(Screenshot grounding data)

- - - - - - -

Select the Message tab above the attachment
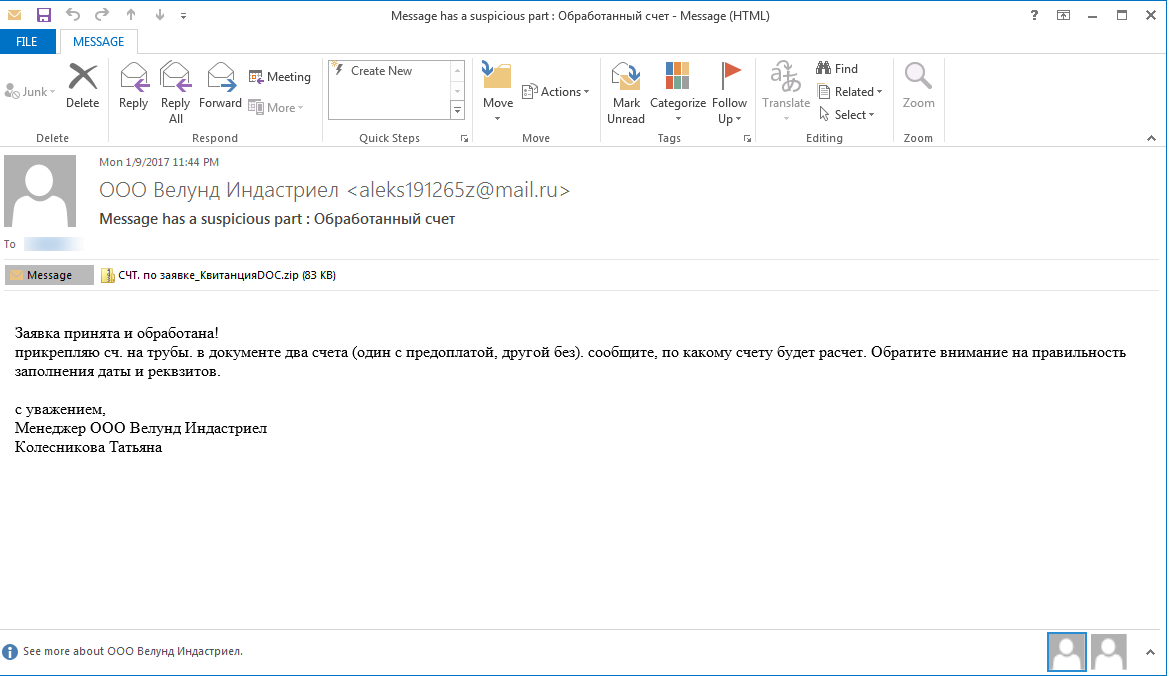 49,274
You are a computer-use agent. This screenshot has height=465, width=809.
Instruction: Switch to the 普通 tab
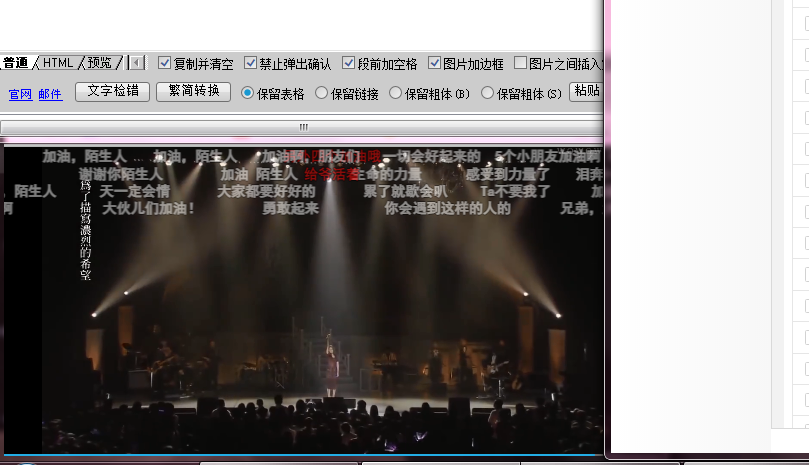click(15, 63)
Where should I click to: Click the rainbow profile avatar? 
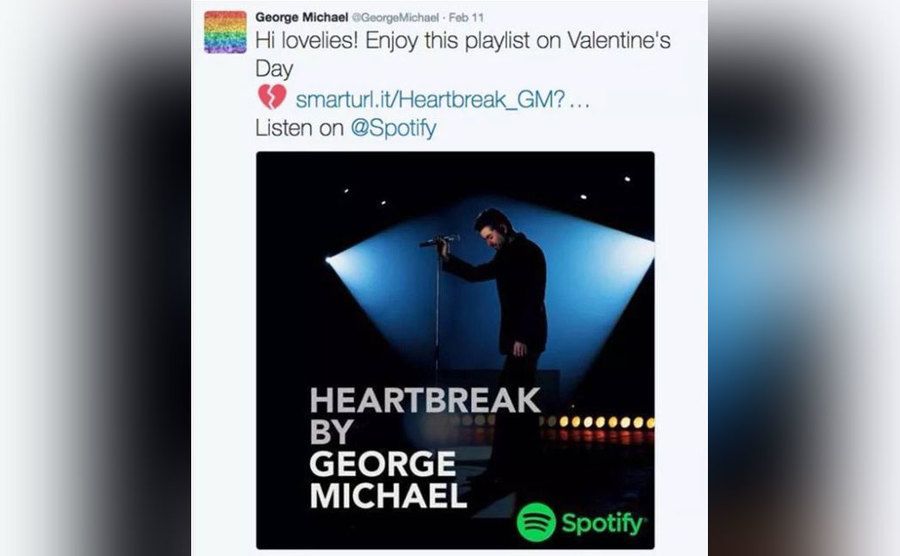(225, 32)
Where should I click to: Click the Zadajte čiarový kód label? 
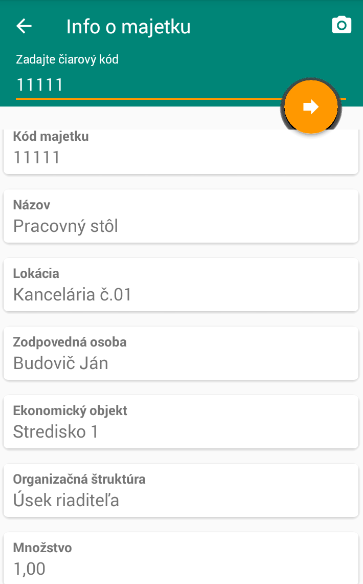click(x=67, y=60)
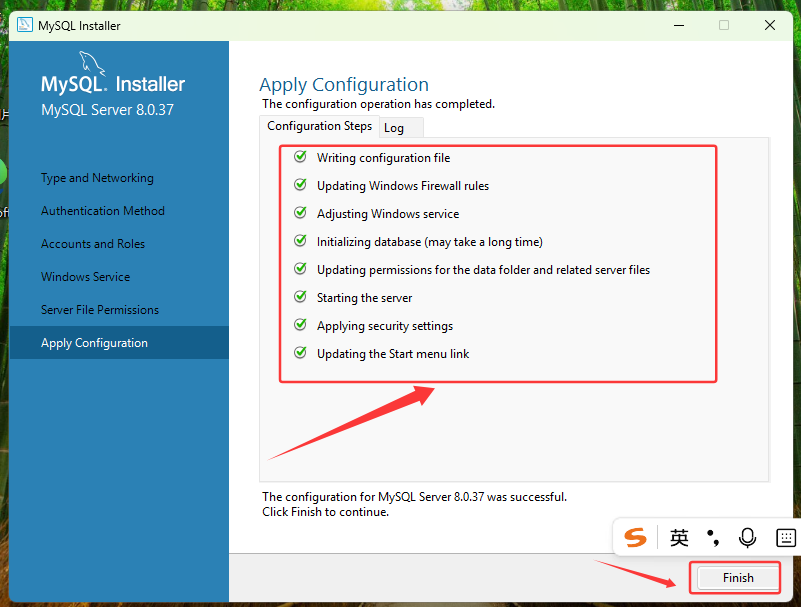Click the check beside Updating the Start menu link
The image size is (801, 607).
[x=300, y=353]
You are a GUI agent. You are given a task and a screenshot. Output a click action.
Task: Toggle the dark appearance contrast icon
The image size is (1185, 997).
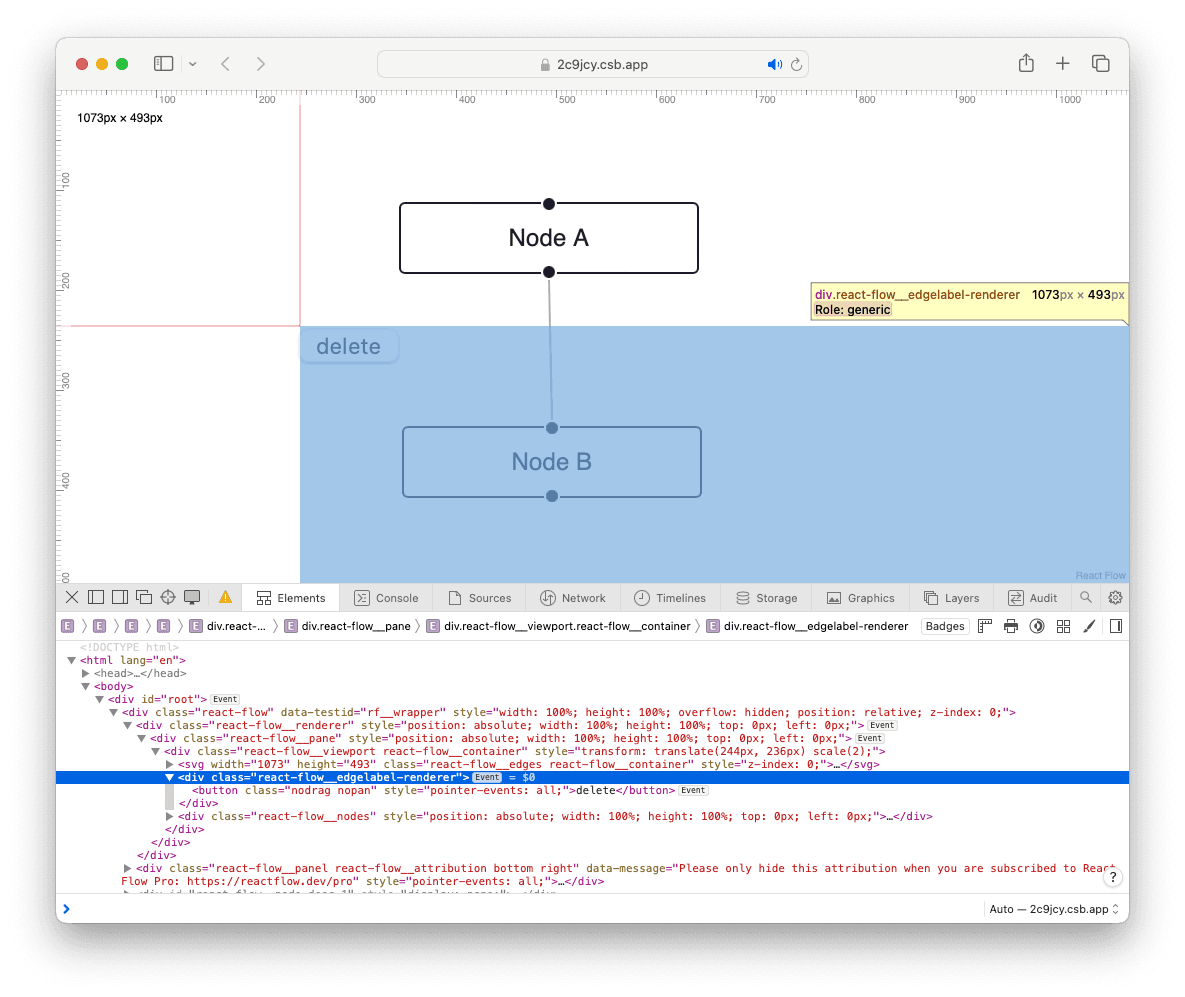[1037, 626]
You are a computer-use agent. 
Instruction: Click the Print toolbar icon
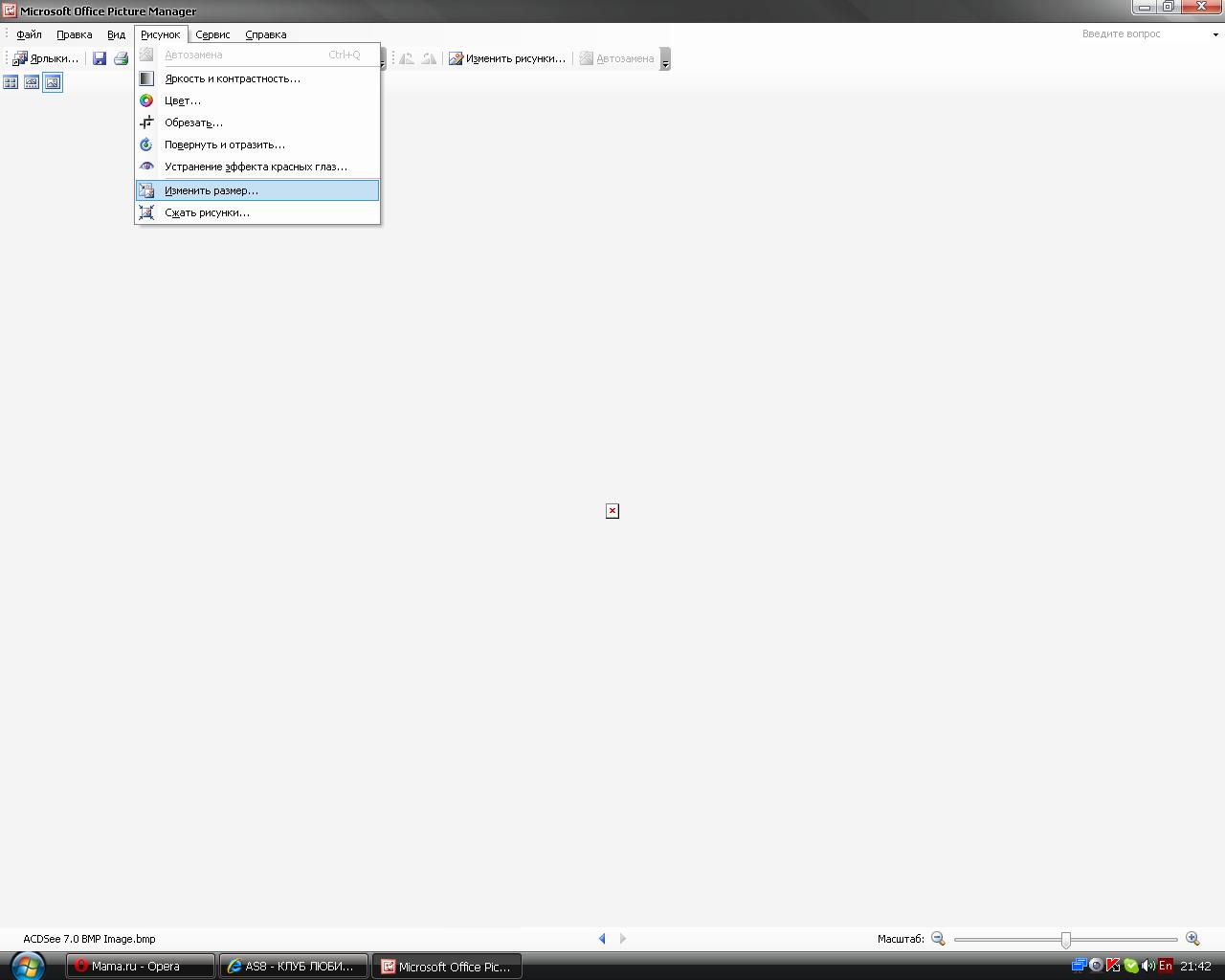(x=121, y=58)
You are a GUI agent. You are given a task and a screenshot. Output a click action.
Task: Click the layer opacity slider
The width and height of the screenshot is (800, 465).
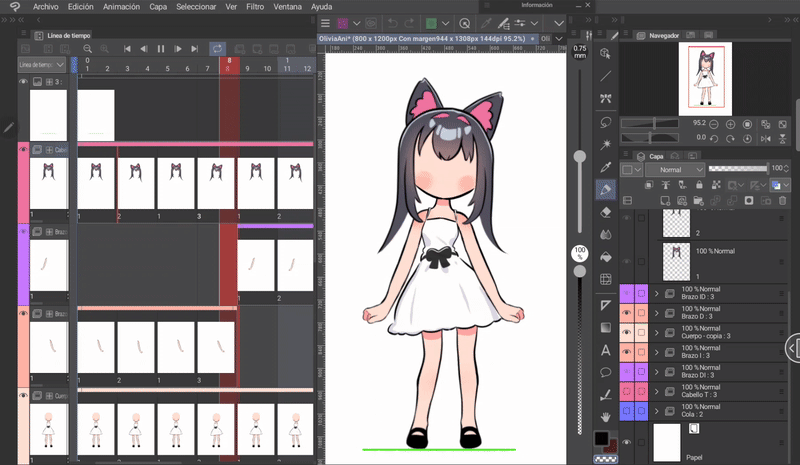(737, 169)
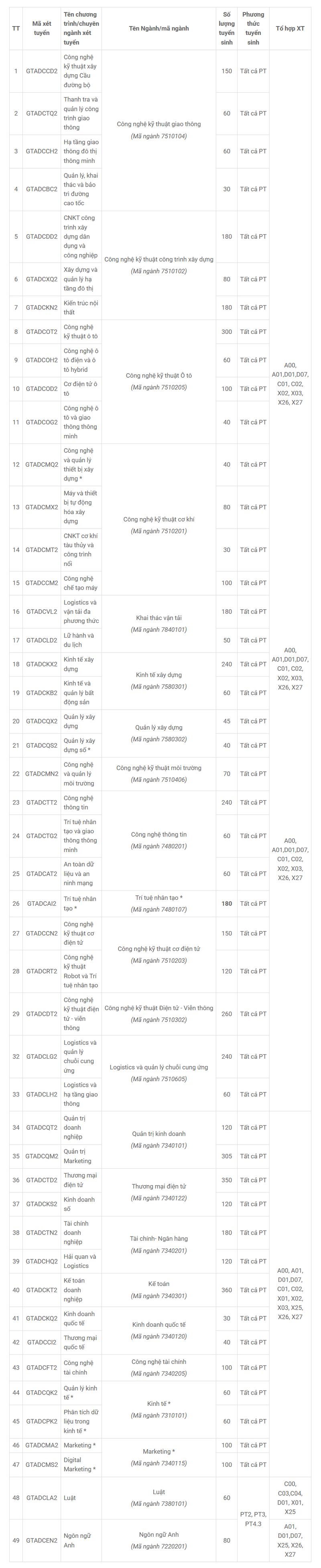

- - - - - - -

◆ About this exercise:
Whatever pictures the entries contain, omit them, and write the rest out exactly.

◆ Expected answer:
Select the Message tab above the attachment
 49,274
You are a computer-use agent. This screenshot has height=465, width=809.
Instruction: Switch to the 普通 tab
click(15, 63)
Where should I click to: Click the rainbow profile avatar? 
(225, 32)
Where should I click to: Click the Zadajte čiarový kód label? 
click(x=67, y=60)
Click the check beside Updating the Start menu link
The image size is (801, 607).
[x=300, y=353]
You are a GUI agent. You are given a task and a screenshot. Output a click action.
Task: Toggle the dark appearance contrast icon
The image size is (1185, 997).
[1037, 626]
You are a computer-use agent. 
Instruction: Click the Print toolbar icon
(x=121, y=58)
You are a GUI agent. You are given a task and a screenshot. Output a click action.
Task: Click the layer opacity slider
The width and height of the screenshot is (800, 465).
(737, 169)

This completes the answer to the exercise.